+++ ТЕКСТ ДЛЯ ЧТЕНИЯ
Москва фальшивая: реконструированные памятники

Mikhail Markovskiy / Shutterstock.com
Одна из важнейших московских традиций — все время что-нибудь сносить, а потом это восстанавливать. Самое убедительно выглядящее произведение архитектуры может оказаться новостройкой, возведенной с нуля на том месте, где когда-то стоял подлинный памятник.
Привычку восстанавливать утраченные памятники архитектуры не назовешь специфически московской (так после Второй мировой заново отстраивали Варшаву и Дрезден), но ее корни в столице достаточно глубоки. Еще в XVIII веке в Кремле действовало правило разбирать обветшавшие строения и восстанавливать их «таким же видом, как прежде были, без всякой отмены», а снесенная Баженовым ради его Большого Кремлевского дворца южная стена крепости была детально отстроена Казаковым.
Все это, однако, меркнет перед волной реконструкций 1990–2000-х годов, пришедшей на смену волне разрушений 1930-х. Первым из архитектурного элизиума вернулся Казанский собор на Красной площади, воссозданный в 1994 году так, как будто не было не только большевистского сноса, но и предшествующих ему двух веков непрерывных подновлений и переделок. Год спустя по соседству снова возникли Воскресенские ворота, заодно обеспечившие прямой проход из Исторического музея в переданное ему здание бывшего Музея Ленина.
++++++
ВОПРОСЫ И ЗАДАНИЯ:
**a.** Ответьте по тексту о реконструированных памятниках Москвы:
(i) Какие города заново отстраивали после Второй мировой войны?
(ii) Кто отстроил южную стену Кремля, снесенную Баженовым?
(iii) В каком году был воссоздан Казанский собор на Красной площади?
**b.** Продолжите текст о реконструированных памятниках Москвы с того места, где он заканчивается.
Эти материалы взяты из другого источника.
+++ ИСХОДНЫЕ ДАННЫЕ
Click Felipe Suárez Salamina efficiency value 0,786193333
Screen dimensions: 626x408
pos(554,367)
++++++
+++ ИСХОДНЫЕ ДАННЫЕ
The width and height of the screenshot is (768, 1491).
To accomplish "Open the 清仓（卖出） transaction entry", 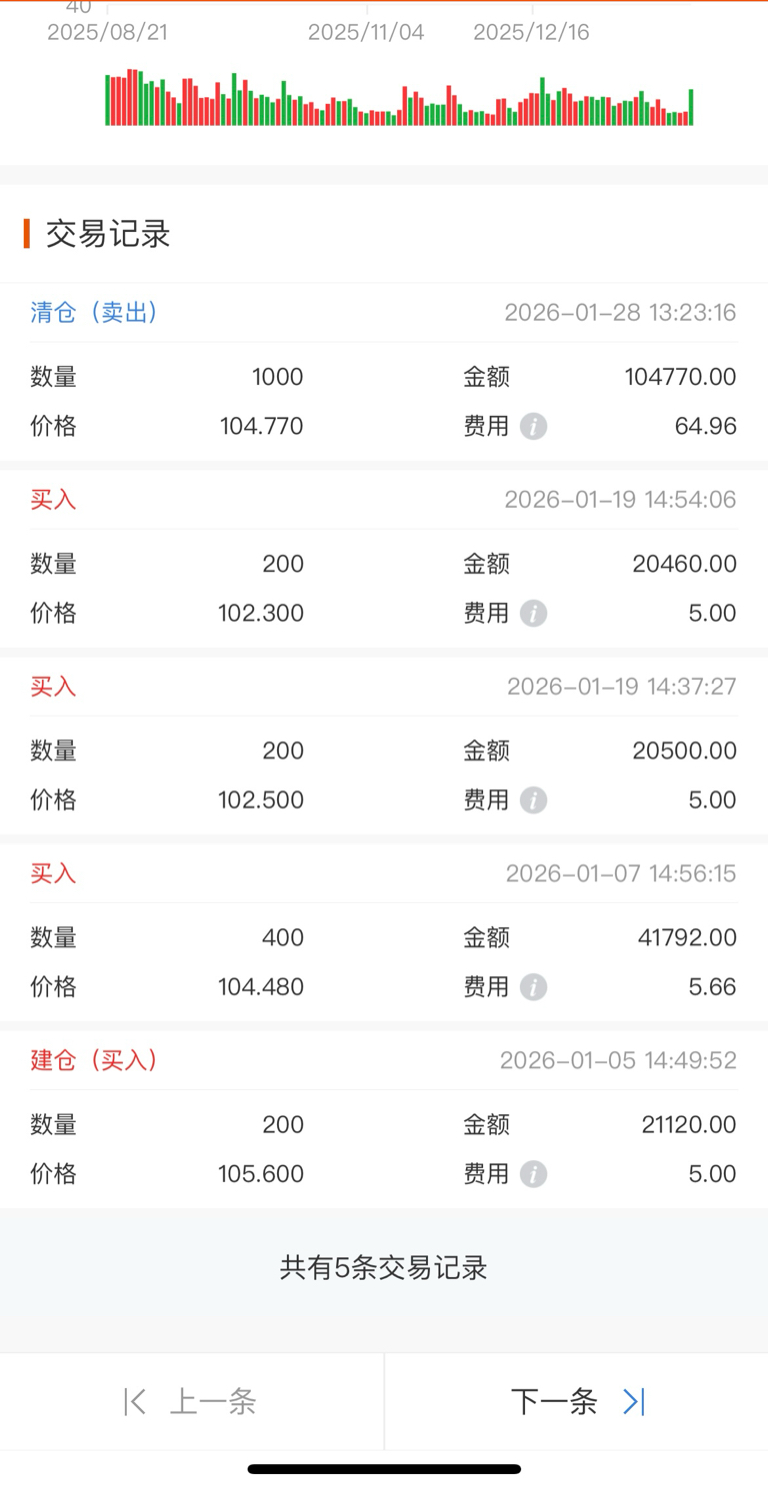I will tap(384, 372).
++++++
+++ ИСХОДНЫЕ ДАННЫЕ
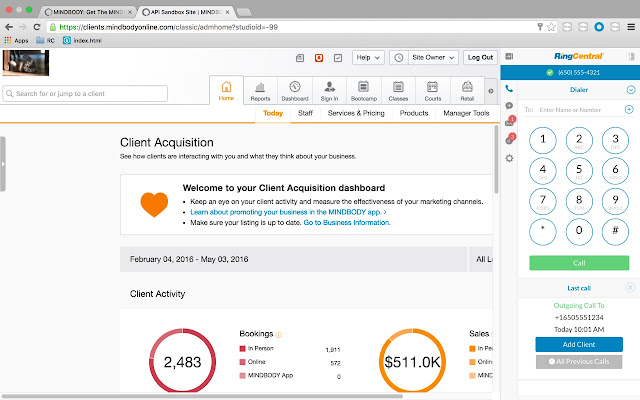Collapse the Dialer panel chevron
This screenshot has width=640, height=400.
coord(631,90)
++++++
ОТВЕТЫ:
**a.**
(i) Варшаву и Дрезден.
(ii) Казаков.
(iii) В 1994 году.

**b.**
Примерно в это же время между Волхонкой и Москвой-рекой начала разворачиваться грандиозная эпопея то ли восстановления, то ли повторного строительства неовизантийского гиганта архитектора Константина Тона — храма Христа Спасителя. Целая битва между консерваторами во главе с митрополитом Ювеналием и реставратором Алексеем Денисовым и обновленцами, ведомыми Зурабом Церетели, завершилась полной победой последних. Новое здание встало на массивный стилобат с нижним храмом, залом церковных соборов и подземной парковкой. Его крышу вместо позолоты покрыл современный нитрид титана. Наконец, самые ожесточенные споры вызвал вопрос о барельефах на фасадах: их каменные подлинники, снятые со взорванного в 1931 году здания, сохранились в Донском монастыре, но Церетели настоял на том, что вместо не очень прочного, но исторически верного известняка следует использовать бронзу. С другой стороны, такая заметная разница между старым и новым зданием соответствует одному из принципов реставрационной этики, по которому копиям никогда не следует притворяться оригиналом.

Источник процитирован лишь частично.